### Data records
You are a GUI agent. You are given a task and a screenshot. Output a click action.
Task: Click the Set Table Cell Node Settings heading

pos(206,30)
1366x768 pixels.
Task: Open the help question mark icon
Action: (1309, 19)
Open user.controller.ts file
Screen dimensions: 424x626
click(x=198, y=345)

### Problem to solve
Exactly as written, transcribe every line shown above.

### Answer space
You are a GUI agent. You are given a task and a screenshot. Output a click action.
Task: Click the Set Table Cell Node Settings heading

pos(206,30)
1366x768 pixels.
Task: Open the help question mark icon
Action: (1309, 19)
Open user.controller.ts file
Screen dimensions: 424x626
click(x=198, y=345)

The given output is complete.